In short, the perspectives for the immigrants's second generation were not very different from the ones open for the children of decaying or upcoming families arriving in Belo Horizonte from the state's hinterland. It made no sense to strive to get involved in local culture and traditions, and places at the very top were monopolized for the children of families with proper surnames and towns of origin. The only chances were to find an acceptable niche in one of the new liberal professions, to make some money in business or to look for some kind of intellectual activity which could be truly universal, did not depend either on local nor on immigrant traditions - and did not require too much in terms of sophisticated mastery of European cultures. For many people in Belo Horizonte and, to a growing extent in Brazil in the fifties and sixties, this meant social sciences.

6. the search for identity: (IV) sociology

I was very influenced, as an undergraduate student, by a book by Lucien Goldmann called Science Humaines et Philosophie(27). Goldmann had had access to Georgy Luckacs' History and not Class Consciousness when this was still a forbidden book, and not yet translated into French or English. Following Luckacs, Goldmann sustained that there were two social sciences, bourgeois and proletarian. Each one was true as far as it went, but, since the future belonged to the working class, proletarian sociology (that is, Marxism) went much further and was therefore better. Those where post-Stalin years, and French Marxism was full of attempts to return to the "true" origins of Marxism (usually meaning the philosophical texts and Hegel) and use them to recreate a social science that Stalin had aborted. Besides Goldmann, we read Edgar Morin. Pierre Naville, Henri Lefèbre, the group around the journal Arguments - and, of course, Jean-Paul Sartre. We also read what remained of the Durkheimian school in the post-war years, and tried to make some sense of George Gurvitch's " sociologie en profoundeur". For all that, one had to at least understand some of the basic ideas of critical philosophy, Hegelianism, post-Hegelianism and phenomenology.

What was so seductive in Goldmann's book was the Marxist notion that true science and universal knowledge were based not at the top, but at the bottom of the social structure. Seen from a peripheral, underdeveloped country, this idea was easily translated into national terms. The world was organized into bourgeois (which included the Soviet Union!) an proletarian countries, and these, became they were poorer and not committed to the statu quo, held the future's key. The breaking down of the Colonial empires, the Bandung Conference, the rising of nationalism in Africa and Asia where all signs of a new era in the making. Conventional Marxism was not adequate to account for all this, and in Rio a group of intellectuals attempted to develop a new kind of social thought which would incorporate Hegelianism, phenomenology, modern economics, social and political science and become the foundation of a new and truer universalism: a new kind of nationalism of the left (28). Alberto Guerreiro Ramos, one of the best known names of the Rio group, once stated to me and my colleagues in Belo Horizonte that, if Latin America held the future of the world, we, in Minas Gerais, held the future of Latin America - and who else, besides ourselves, future social scientists in this privileged location, held the key to Minas Gerais? We all believed wholeheartedly. Some years later a mitigated version of this intellectual movement arrived at the center under the name of "dependency theory", to which we shall return.
=======
Problem set »
[a] According to the text on sociology and the search for identity, why did Goldmann hold that proletarian sociology was better than bourgeois sociology?
[b] Translate this sentence from the text on sociology and the search for identity into Spanish: "What was so seductive in Goldmann's book was the Marxist notion that true science and universal knowledge were based not at the top, but at the bottom of the social structure."
[c] Transcribe the stretch of the text on sociology and the search for identity from "In short, the" through "meant social sciences.", keeping every character unchanged.

Screenshot grounding data »
=======
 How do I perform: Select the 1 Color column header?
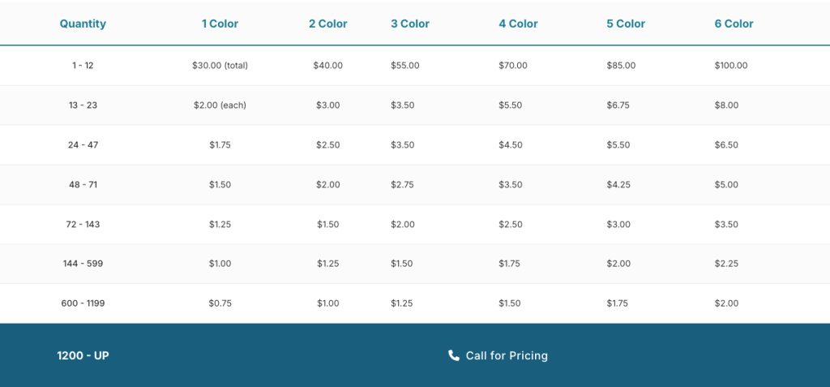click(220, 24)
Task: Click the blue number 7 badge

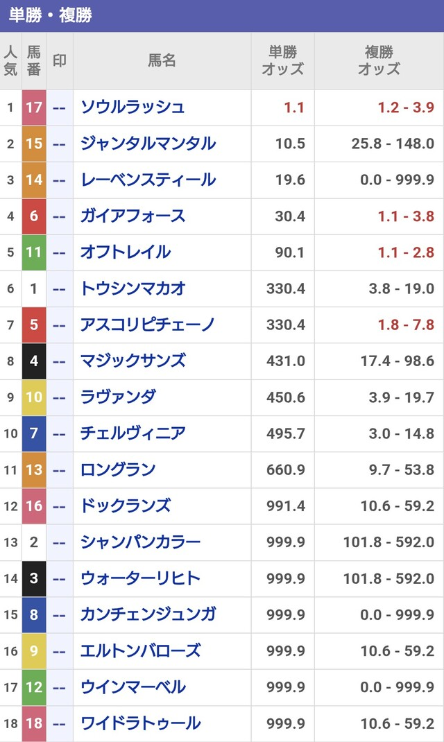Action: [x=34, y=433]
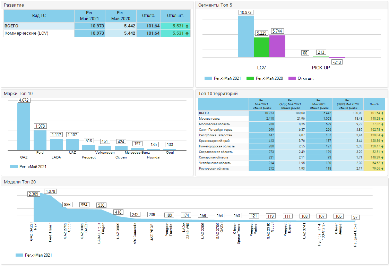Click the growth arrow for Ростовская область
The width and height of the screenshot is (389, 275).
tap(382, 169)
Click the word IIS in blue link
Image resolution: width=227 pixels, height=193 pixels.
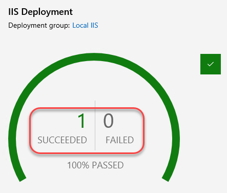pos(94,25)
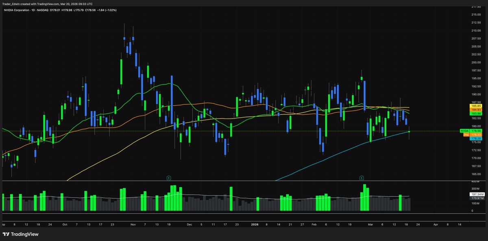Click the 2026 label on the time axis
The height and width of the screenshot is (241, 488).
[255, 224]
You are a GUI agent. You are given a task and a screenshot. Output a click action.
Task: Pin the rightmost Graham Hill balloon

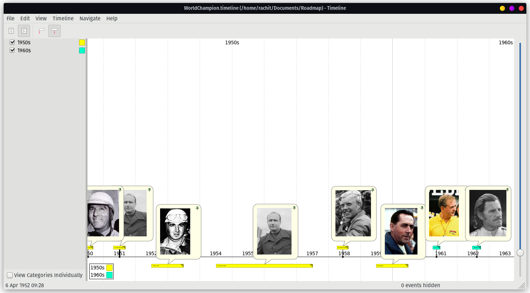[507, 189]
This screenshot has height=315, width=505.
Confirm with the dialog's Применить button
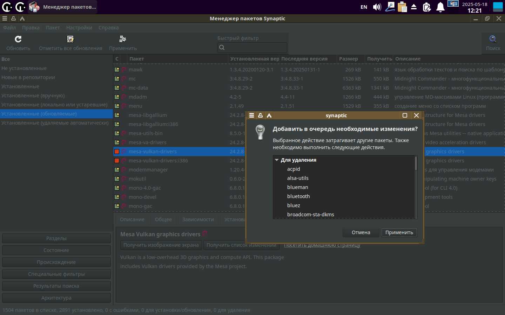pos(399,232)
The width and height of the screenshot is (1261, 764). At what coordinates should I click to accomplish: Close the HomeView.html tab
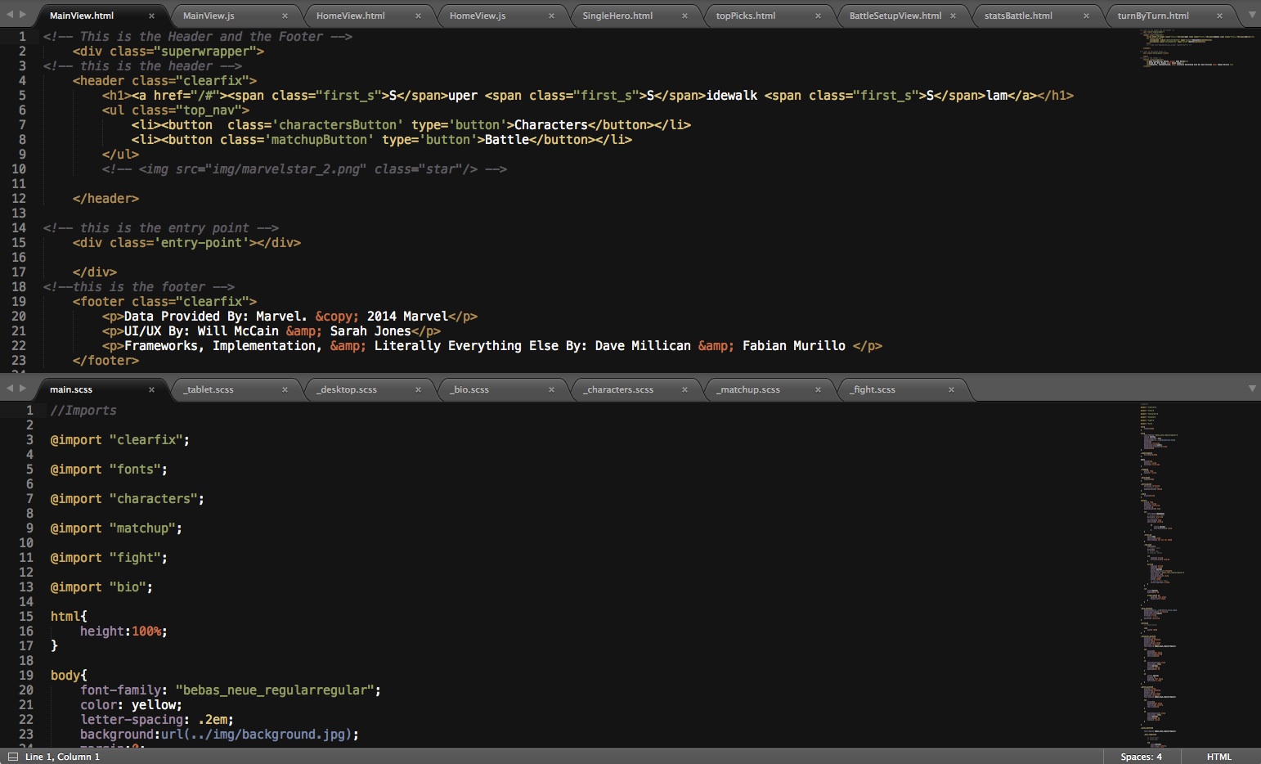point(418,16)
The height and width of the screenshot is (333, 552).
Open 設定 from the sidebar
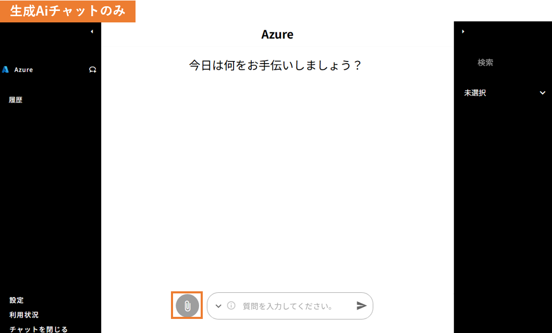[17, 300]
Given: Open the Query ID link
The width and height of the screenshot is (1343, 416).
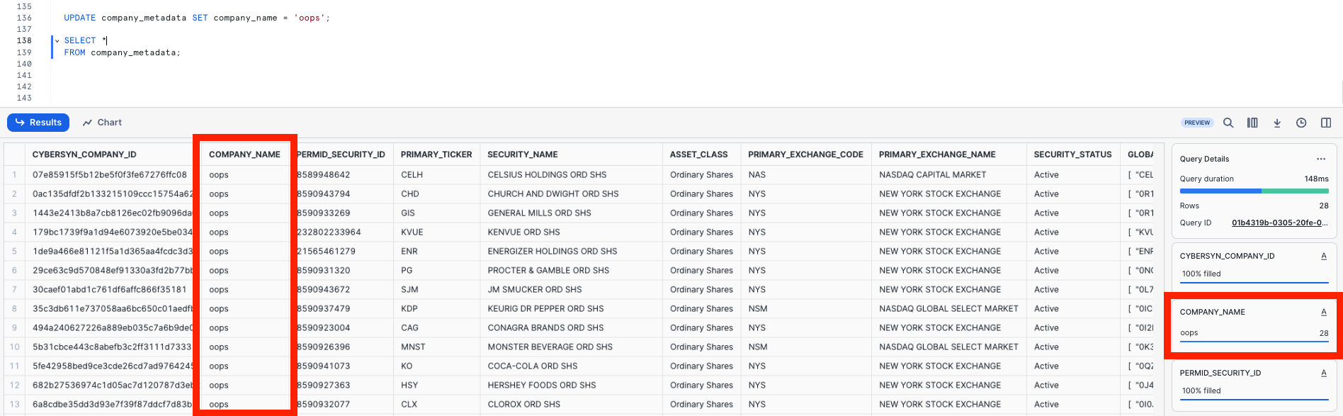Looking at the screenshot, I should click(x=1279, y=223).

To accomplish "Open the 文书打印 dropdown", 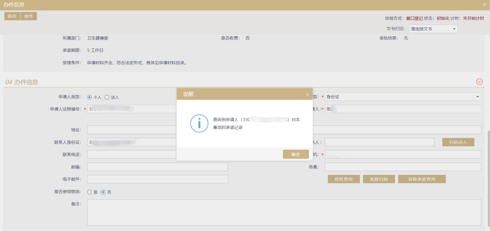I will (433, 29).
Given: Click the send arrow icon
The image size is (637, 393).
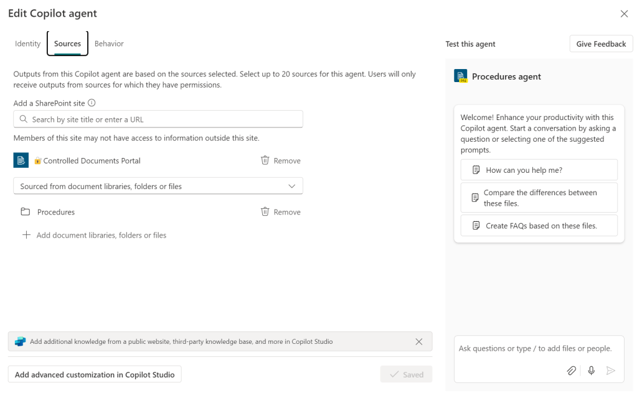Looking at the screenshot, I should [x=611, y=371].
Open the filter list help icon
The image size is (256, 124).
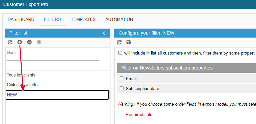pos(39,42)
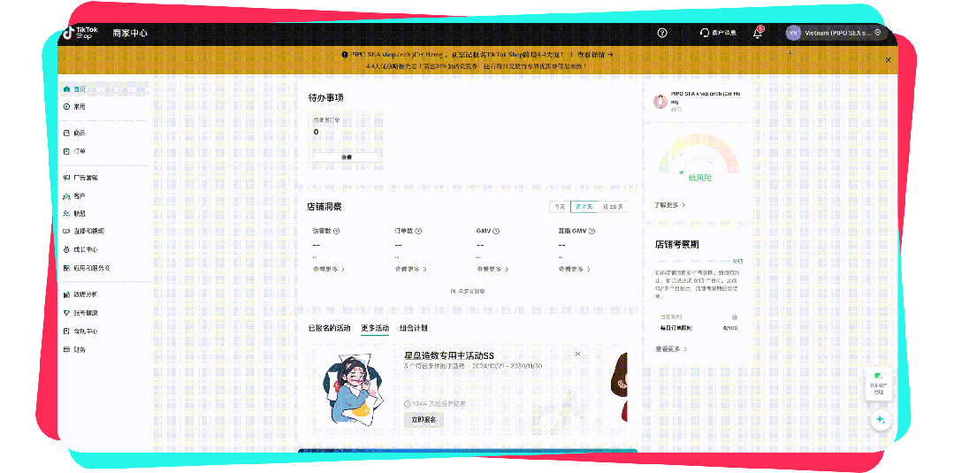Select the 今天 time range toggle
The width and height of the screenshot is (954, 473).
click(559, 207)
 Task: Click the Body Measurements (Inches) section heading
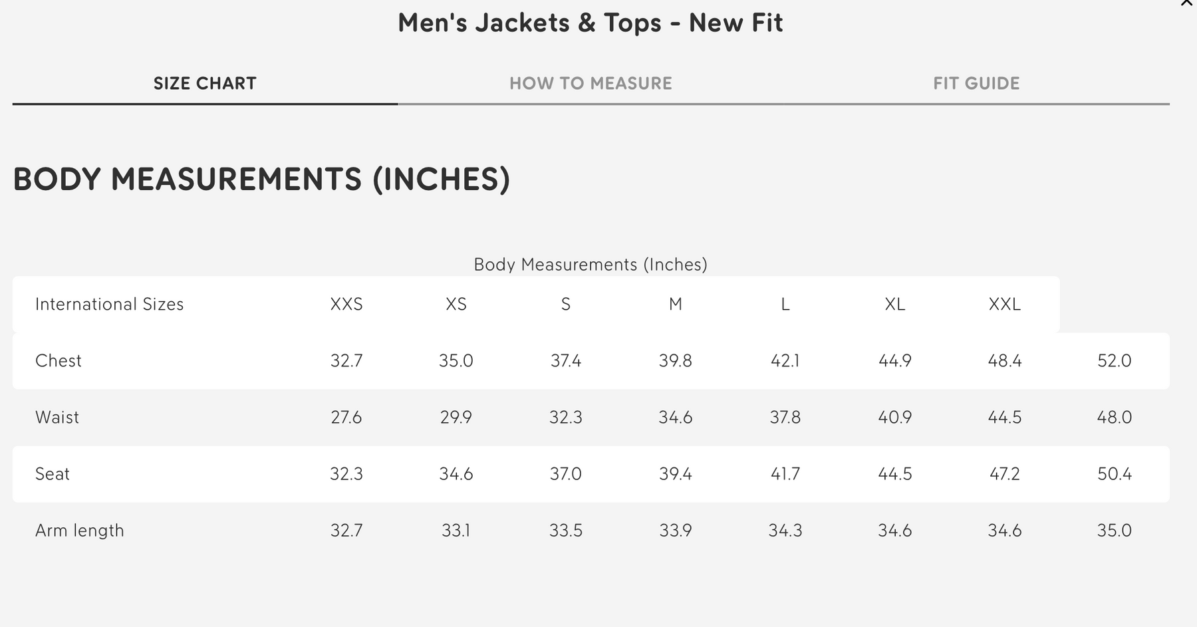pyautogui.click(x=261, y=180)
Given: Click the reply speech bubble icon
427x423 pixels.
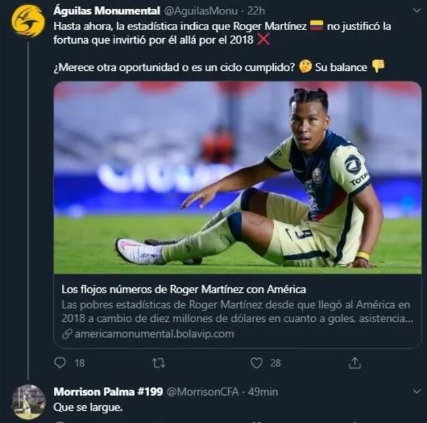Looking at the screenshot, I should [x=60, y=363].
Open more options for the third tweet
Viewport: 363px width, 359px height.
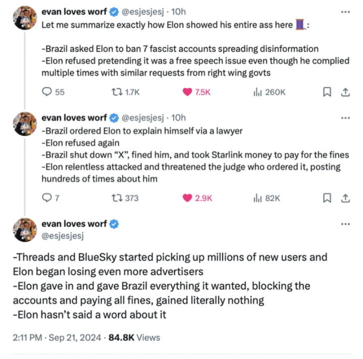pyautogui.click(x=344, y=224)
=======
Answer set »
[a] Goldmann held that each of the two social sciences was true as far as it went. Because the future belonged to the working class, proletarian sociology (Marxism) went much further and was therefore better.

[b] Lo que resultaba tan seductor en el libro de Goldmann era la noción marxista de que la verdadera ciencia y el conocimiento universal no se basaban en la cima, sino en la base de la estructura social.

[c]
In short, the perspectives for the immigrants's second generation were not very different from the ones open for the children of decaying or upcoming families arriving in Belo Horizonte from the state's hinterland. It made no sense to strive to get involved in local culture and traditions, and places at the very top were monopolized for the children of families with proper surnames and towns of origin. The only chances were to find an acceptable niche in one of the new liberal professions, to make some money in business or to look for some kind of intellectual activity which could be truly universal, did not depend either on local nor on immigrant traditions - and did not require too much in terms of sophisticated mastery of European cultures. For many people in Belo Horizonte and, to a growing extent in Brazil in the fifties and sixties, this meant social sciences.